Le Surgeon General des États-Unis a publié plusieurs rapports sur «les nombreuses preuves soutenant la conclusion selon laquelle la fumée de cigarette cause le cancer du larynx». «Comme pour le cancer des poumons, les risques relatifs (de cancer du larynx) augmentent beaucoup avec la durée de la consommation et le nombre de cigarettes fumées», signalent les Centres de contrôle des maladies des États-Unis.

De son côté, le Dr LeLorier cite des études antérieures à 1985. L'une d'elles date de 1953. Une autre a été réalisée par le Dr Richard Doll, un épidémiologiste mondialement reconnu. Celui-ci a déjà écrit que l'incidence du cancer du larynx a parfois suivi une direction opposée au cancer du poumon, lequel augmente en même temps que le tabagisme.

Nous avons cherché les articles publiés depuis par ce médecin britannique. En 1994, le Dr Doll signait un article où il affirmait ceci: «Des associations positives ont été établies entre la fumée de tabac et la mort causée par des cancers de la bouche (et) du larynx.»

Pourquoi citer de vieux articles, et passer sous silence les plus récents? «C'est Doll qui a mal agi, a répondu le Dr LeLorier. Les études populationnelles montrent que plus il y a de fumeurs, plus il y a de cancers du poumon; par contre, la courbe du cancer du larynx est plate chez les hommes et descendante chez les femmes.»

Pas une première

Ce n'est pas la première fois que le Dr LeLorier collabore avec la firme Jacob, Medinger&Finnegan, le cabinet d'avocats qui défend la Indian Tobacco Company. Son nom apparaît comme témoin expert pour ce même cabinet dans une cause opposant des compagnies de tabac et des fumeurs en Virginie-Occidentale.

Ce cabinet et d'autres ont été fortement critiqués par la juge Gladys Kessler, de la Cour fédérale du district de Columbia (Washington), lorsqu'elle a condamné des compagnies de tabac en vertu du RICO Act (Racketeer Influenced and Corrupt Organizations Act), en 2006. Le juge affirme qu'ils ont joué un rôle capital dans les campagnes de désinformation sur les dangers du tabac.

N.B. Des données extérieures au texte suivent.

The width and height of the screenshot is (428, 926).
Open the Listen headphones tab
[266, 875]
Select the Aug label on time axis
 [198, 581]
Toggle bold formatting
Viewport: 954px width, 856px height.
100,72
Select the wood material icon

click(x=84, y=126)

Joint par courriel, le Dr Prakash Gupta, directeur de l'Institut de santé publique Healis-Sekhsaria de Bombay, s'est montré surpris qu'un médecin canadien vienne appuyer une compagnie de tabac contre un malade. Lui et d'autres experts indiens ont décidé pour leur part d'appuyer le malade, de façon gratuite.

«Le Dr LeLorier ne comprend rien ni aux statistiques ni à l'étude des relations de cause à effet, nous a écrit le Dr Gupta. Son argument a été utilisé pendant un demi-siècle par les compagnies de cigarettes, et elles n'osent même plus le reprendre! L'association statistique est l'unique façon d'établir une relation de cause à effet.»

Le Dr LeLorier a rappelé La Presse et dit qu'il avait peut-être fait une «erreur politique», sa déclaration sous serment risquant d'être mal interprétée. Le Dr Turcotte affirme plutôt qu'il a commis une «faute professionnelle grave».